Creates a Delta table from a SELECT query by splitting the source on a numeric key column and running multiple writers concurrently.
PARALLEL CREATE TABLE <table> AS
<select_query>
SPLIT BY <column>
[BATCH SIZE <n>]
[THREADS <n>]
## Overview PARALLEL CREATE TABLE AS executes a CTAS using a range-partitioning strategy on a numeric key column. The source is divided into contiguous value ranges, each range is materialized by an independent writer, and the writers run concurrently up to the configured thread cap. ## Behavior - The runtime queries `MIN(<split_by>)` and `MAX(<split_by>)` on the source query, then divides the value space into ranges using the supplied BATCH SIZE (or a default) as the target rows per range. - One INSERT subquery is generated per range, of the form `<source> WHERE <split_by> >= <lo> AND <split_by> <= <hi>`. A separate trailing batch handles rows where `<split_by>` is NULL. - Batches execute concurrently in chunks of THREADS (default 8).
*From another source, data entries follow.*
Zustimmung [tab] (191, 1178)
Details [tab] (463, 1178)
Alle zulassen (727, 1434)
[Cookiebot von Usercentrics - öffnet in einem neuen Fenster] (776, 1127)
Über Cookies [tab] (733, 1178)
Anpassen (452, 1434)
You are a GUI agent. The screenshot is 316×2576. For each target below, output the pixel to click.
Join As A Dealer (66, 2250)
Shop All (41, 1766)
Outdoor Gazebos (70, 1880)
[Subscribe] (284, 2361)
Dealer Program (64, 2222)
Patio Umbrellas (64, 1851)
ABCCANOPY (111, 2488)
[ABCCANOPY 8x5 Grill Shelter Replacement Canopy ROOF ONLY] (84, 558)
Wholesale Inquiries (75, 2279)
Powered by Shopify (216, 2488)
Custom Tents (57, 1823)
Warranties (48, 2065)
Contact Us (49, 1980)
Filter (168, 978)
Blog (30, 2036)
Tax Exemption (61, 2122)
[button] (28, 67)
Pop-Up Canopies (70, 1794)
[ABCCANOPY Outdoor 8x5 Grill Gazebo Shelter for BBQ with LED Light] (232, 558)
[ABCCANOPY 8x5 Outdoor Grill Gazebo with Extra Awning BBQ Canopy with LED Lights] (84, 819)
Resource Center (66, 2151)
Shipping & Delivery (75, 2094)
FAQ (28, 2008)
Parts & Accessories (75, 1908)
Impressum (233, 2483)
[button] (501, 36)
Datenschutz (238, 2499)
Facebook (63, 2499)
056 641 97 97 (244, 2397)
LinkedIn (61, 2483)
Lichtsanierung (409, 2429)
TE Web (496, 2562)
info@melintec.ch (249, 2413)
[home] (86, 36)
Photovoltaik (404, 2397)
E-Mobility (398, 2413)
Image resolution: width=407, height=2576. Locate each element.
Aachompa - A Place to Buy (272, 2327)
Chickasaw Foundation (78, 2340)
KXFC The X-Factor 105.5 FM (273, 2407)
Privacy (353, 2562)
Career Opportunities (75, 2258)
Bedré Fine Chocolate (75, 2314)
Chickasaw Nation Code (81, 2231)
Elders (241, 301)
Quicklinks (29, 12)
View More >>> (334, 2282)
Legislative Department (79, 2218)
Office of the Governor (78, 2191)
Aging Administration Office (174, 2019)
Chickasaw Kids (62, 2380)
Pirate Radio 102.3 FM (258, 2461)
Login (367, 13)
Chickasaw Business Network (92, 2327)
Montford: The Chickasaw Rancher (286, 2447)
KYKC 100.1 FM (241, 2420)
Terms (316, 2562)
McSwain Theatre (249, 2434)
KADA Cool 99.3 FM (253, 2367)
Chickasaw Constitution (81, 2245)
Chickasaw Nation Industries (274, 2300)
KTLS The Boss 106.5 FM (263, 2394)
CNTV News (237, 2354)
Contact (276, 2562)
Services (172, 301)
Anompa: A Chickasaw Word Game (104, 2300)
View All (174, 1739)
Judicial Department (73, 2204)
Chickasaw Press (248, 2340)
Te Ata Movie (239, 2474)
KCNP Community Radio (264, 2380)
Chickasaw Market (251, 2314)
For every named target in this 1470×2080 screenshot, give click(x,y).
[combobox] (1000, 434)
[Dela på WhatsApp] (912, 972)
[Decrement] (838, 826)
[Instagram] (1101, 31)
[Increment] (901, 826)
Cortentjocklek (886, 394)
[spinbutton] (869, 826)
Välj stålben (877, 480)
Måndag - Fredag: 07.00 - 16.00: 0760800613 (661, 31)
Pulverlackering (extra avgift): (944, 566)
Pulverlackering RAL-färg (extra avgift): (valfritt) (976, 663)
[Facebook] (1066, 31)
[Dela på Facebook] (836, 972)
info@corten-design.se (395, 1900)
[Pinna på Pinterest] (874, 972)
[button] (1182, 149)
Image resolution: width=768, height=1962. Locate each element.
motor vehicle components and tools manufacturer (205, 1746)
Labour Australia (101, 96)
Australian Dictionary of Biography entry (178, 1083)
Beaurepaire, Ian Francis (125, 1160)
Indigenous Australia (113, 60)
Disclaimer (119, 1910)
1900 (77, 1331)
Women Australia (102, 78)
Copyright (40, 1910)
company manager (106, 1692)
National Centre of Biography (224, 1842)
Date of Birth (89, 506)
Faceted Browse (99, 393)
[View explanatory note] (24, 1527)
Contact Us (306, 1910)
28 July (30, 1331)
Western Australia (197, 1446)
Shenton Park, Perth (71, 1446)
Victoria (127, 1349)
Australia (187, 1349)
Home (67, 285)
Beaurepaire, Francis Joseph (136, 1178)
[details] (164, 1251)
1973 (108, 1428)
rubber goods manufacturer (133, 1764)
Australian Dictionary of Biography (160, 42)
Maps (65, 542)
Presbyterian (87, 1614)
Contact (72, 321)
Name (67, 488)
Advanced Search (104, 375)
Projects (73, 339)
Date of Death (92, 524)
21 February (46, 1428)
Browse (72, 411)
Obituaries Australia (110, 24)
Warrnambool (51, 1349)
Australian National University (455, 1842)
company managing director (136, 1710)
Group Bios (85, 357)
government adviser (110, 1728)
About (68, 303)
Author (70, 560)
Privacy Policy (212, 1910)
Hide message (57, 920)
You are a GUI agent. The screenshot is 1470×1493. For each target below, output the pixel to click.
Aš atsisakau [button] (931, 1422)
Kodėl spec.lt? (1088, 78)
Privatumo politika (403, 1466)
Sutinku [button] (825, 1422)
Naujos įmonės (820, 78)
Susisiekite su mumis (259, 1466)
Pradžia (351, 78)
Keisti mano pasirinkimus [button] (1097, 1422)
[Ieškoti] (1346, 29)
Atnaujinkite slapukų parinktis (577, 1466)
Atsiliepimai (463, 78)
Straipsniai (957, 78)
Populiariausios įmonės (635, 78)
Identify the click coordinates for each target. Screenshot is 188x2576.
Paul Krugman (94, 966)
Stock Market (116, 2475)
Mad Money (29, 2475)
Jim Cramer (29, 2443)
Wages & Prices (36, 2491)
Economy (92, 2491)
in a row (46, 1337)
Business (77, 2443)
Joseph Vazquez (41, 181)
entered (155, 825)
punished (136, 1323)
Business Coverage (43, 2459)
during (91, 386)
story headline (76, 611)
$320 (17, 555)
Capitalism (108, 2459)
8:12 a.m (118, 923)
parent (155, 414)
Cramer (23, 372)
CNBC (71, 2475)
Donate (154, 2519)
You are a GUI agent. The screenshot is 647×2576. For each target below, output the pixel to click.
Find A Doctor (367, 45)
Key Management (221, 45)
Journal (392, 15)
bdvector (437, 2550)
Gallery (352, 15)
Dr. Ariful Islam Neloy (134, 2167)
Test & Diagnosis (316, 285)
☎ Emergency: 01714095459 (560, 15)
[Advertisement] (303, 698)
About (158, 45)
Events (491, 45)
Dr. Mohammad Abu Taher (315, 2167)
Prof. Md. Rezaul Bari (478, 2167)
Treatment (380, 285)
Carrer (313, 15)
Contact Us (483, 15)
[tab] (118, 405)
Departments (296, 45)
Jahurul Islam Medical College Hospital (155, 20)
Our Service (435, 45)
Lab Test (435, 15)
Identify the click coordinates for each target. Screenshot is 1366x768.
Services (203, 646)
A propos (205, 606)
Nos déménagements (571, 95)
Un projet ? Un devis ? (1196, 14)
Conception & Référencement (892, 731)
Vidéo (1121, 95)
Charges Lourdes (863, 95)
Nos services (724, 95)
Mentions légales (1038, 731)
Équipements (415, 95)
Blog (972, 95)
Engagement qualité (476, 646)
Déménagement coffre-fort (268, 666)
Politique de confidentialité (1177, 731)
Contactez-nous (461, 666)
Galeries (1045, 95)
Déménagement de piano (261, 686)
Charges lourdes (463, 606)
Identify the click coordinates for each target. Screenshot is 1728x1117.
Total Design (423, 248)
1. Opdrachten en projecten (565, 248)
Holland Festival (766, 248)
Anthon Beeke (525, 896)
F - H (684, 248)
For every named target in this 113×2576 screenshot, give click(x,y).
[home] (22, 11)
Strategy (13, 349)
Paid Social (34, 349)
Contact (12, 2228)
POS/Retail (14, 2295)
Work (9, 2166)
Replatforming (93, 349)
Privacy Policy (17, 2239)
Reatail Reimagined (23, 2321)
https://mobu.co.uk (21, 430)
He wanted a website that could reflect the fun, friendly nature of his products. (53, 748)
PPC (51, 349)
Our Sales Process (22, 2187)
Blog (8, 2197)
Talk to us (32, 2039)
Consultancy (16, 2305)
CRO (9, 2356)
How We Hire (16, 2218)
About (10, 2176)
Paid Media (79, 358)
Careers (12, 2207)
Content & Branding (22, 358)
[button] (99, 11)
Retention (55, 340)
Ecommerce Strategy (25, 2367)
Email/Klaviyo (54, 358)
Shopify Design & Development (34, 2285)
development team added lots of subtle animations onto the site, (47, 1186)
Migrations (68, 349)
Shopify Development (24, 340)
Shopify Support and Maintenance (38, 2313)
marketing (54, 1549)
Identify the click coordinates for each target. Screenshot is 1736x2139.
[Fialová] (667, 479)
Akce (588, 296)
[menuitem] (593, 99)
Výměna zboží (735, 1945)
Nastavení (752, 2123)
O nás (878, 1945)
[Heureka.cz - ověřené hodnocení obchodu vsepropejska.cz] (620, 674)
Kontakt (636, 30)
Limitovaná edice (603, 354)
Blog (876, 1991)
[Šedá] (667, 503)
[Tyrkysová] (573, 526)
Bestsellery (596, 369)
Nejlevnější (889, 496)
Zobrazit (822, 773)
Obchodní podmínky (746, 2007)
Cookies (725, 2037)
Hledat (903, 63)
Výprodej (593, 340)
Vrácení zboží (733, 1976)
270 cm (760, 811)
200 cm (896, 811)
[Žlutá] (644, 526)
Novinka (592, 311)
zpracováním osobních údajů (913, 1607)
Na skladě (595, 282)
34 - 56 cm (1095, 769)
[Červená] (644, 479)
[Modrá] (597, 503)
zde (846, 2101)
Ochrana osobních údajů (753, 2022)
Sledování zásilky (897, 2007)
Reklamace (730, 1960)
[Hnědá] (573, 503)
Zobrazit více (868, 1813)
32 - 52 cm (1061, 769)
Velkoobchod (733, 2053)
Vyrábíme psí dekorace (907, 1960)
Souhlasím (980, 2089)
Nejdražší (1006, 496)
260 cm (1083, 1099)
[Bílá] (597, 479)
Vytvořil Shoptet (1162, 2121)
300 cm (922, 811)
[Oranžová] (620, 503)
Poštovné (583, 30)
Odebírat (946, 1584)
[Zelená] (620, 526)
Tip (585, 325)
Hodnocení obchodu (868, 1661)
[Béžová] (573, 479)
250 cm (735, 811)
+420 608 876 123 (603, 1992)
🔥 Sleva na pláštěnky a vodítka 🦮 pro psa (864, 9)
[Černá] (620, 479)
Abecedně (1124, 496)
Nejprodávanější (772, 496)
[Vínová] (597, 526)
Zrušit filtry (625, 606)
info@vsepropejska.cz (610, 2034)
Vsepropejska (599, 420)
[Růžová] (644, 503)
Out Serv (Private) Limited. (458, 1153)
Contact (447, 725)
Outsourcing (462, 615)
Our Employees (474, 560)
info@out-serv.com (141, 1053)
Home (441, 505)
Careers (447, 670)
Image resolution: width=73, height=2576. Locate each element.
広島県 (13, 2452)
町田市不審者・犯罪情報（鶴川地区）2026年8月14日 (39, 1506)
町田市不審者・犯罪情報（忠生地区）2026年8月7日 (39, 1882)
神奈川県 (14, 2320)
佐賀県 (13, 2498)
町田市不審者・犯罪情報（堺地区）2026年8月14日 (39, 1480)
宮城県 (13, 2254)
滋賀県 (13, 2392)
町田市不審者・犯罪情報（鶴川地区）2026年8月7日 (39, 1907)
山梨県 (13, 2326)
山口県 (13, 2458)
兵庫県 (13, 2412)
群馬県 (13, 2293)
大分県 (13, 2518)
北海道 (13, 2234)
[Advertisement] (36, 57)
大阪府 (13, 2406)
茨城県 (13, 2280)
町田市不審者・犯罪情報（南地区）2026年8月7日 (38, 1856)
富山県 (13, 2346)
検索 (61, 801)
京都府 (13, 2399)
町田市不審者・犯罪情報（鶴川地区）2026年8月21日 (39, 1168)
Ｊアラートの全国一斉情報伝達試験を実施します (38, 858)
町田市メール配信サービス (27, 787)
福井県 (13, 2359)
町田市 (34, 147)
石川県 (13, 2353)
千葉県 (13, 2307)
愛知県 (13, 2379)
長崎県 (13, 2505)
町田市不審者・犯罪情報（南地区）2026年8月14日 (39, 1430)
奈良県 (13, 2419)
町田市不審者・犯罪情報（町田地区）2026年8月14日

All batches must complete successfully for the CTAS to succeed. - The result is identical to a single-threaded CTAS over the same source query: every source row lands in exactly one range or in the NULL batch. - Empty source: the runtime returns 'source is empty: no rows inserted' with no commit. - All-NULL split column: only the NULL batch executes; range batches are skipped. ## Restrictions - SPLIT BY is mandatory. Omitting it raises a parse error; there is no auto-detection. - The split column must be numeric. Non-numeric columns fail at MIN/MAX cast time. - The target table must not already exist. To replace, DROP the table first or use the non-parallel CREATE OR REPLACE form. ## Result format The statement returns a concurrent-execution summary table with one row per batch. Columns: `index`, `status`, `sql`, `message`, `rows_affected`, `elapsed_ms`, `error`. A failed batch surfaces its error on its row; surviving batches continue. ## Access Control No specific privilege is required beyond what the source SELECT and target CREATE need. ## Compatibility DeltaForge extension.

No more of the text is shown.